AIM OF THE TASK:
Each of the lines from the one that contains "Viewport: 513px width, 319px height." to the end of the entries below should be output exactly.

Stored items:
####################
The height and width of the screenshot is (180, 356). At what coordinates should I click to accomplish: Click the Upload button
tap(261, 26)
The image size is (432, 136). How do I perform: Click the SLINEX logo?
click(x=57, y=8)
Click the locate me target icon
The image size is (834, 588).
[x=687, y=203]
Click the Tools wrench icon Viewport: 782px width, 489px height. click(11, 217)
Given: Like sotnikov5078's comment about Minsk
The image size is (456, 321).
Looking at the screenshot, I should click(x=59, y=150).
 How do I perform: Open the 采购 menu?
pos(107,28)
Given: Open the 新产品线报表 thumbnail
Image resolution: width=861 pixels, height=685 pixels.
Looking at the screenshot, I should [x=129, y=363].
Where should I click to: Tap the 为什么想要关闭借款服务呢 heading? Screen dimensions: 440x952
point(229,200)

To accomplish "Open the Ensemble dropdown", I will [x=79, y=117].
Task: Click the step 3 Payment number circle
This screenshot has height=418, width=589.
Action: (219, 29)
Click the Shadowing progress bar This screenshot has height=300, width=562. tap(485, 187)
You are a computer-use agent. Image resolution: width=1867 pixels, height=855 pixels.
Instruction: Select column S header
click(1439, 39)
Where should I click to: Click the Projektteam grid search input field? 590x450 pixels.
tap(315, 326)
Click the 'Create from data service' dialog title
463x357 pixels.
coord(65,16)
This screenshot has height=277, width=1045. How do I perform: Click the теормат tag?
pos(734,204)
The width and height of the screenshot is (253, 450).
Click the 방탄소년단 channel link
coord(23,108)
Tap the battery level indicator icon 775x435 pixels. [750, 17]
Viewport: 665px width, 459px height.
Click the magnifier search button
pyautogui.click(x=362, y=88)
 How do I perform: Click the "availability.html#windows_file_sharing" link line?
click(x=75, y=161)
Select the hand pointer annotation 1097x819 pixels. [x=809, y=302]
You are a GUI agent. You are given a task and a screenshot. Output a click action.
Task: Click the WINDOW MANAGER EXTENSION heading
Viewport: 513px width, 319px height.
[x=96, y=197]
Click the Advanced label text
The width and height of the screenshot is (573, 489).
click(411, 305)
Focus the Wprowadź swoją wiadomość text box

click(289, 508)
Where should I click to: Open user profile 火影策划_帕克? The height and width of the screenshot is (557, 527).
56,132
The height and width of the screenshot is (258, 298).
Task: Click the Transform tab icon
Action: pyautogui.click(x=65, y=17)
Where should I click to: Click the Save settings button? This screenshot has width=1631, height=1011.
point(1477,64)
####################
COMPLETED TASK:
Viewport: 513px width, 319px height.
[x=96, y=197]
Click the Advanced label text
The width and height of the screenshot is (573, 489).
click(411, 305)
Focus the Wprowadź swoją wiadomość text box

click(289, 508)
Where should I click to: Open user profile 火影策划_帕克? The height and width of the screenshot is (557, 527).
56,132
The height and width of the screenshot is (258, 298).
Task: Click the Transform tab icon
Action: pyautogui.click(x=65, y=17)
Where should I click to: Click the Save settings button? This screenshot has width=1631, height=1011.
point(1477,64)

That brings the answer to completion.